Examples of Long-Read Assemblers for Bacterial Genomes

  1. FLYE (Recommended for most bacterial genomes)

  2. Excellent for PacBio and Oxford Nanopore

  3. Good repeat resolution
  4. Usage: flye --nano-raw reads.fastq --out-dir output --genome-size 4.5m

  5. Canu (High accuracy, slower)

  6. Gold standard for accuracy

  7. Requires significant computational resources
  8. Usage: canu -p prefix -d output genomeSize=4.5m -nanopore reads.fastq

  9. Unicycler (Hybrid approach)

  10. Combines short and long reads

  11. Excellent for complete genomes
  12. Usage: unicycler -1 short_R1.fq -2 short_R2.fq -l long_reads.fq -o output

  13. Raven (Fast, lightweight)

  14. Quick assemblies for preliminary analysis

  15. Good for large datasets
  16. Usage: raven reads.fastq > assembly.fasta

  17. NextDenovo (High accuracy for Nanopore)
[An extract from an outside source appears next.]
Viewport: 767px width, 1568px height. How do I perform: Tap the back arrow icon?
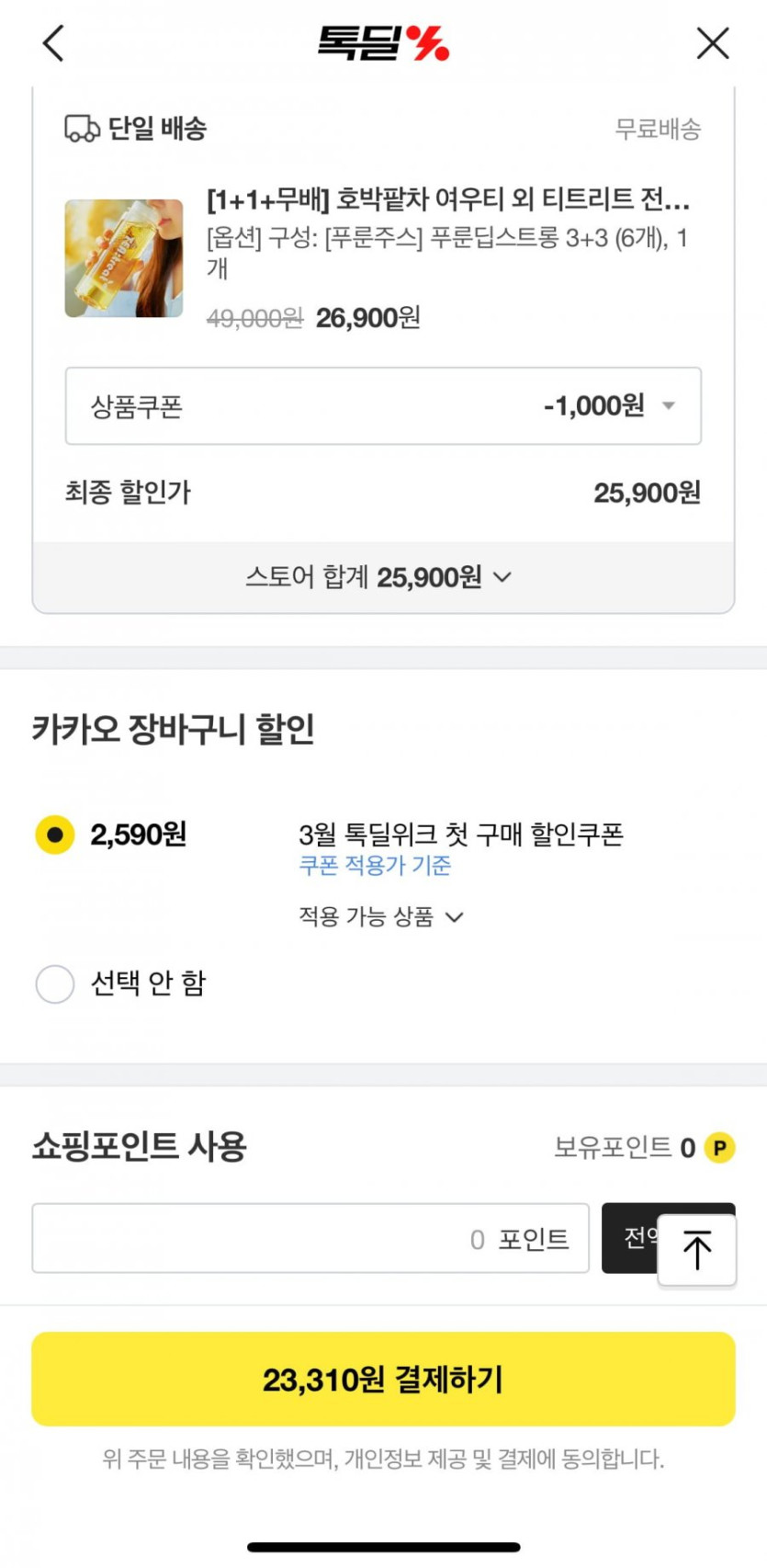point(53,43)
  18. Specialized for Oxford Nanopore data

  19. Good error correction
  20. Usage: nextDenovo config.txt

Polishing Tools:

  • Medaka (Nanopore): medaka_consensus -i reads.fastq -d assembly.fasta -o polished
  • Pilon (with short reads): pilon --genome assembly.fasta --frags mapped_reads.bam
  • Racon: racon reads.fastq mappings.paf assembly.fasta

Hybrid Assemblers​

  • Combine short and long reads, integrating DBG and OLC methods for improved accuracy and contiguity.​
  • Balances accuracy (short reads) and completeness (long reads, resolving repeats and structural variants)
  • Requires careful data integration
  • Unicycler, MaSuRCA

Reference-guided Assembly

  • Works well given a closely related reference genome
  • Aligns reads to a reference genome and fills gaps
  • Faster and less computationally demanding
  • May miss novel sequences or structural variations

NOTE

Assembly Strategy Subtypes Read Type Compatibility Examples Notes
De novo assembly DBG, OLC, Hybrid Short, long, hybrid Velvet, SPAdes, Canu, Flye, MaSuRCA, UniCycler No reference genome used
Reference-guided assembly Mapping-based Short, long BWA, Bowtie2, Novoalign, Minimap2 Aligns reads to a known reference genome

Assembler Selection Factors​

Choosing an assembler depends on" - Sequencing technology, - Project goals, and - Available computational resources.​

Best Practices for Genome Assembly

  • Start with high-quality, high-coverage sequencing data to improve the accuracy of the assembly.
  • Try multiple assemblers and compare results, as different tools may perform better for different data types.
  • Use iterative rounds of assembly, scaffolding, and polishing to gradually improve the assembly.
  • Validate the final assembly using independent data, such as long-read sequencing or optical mapping.
  • Keep detailed records of all parameters and steps used in the assembly process for reproducibility.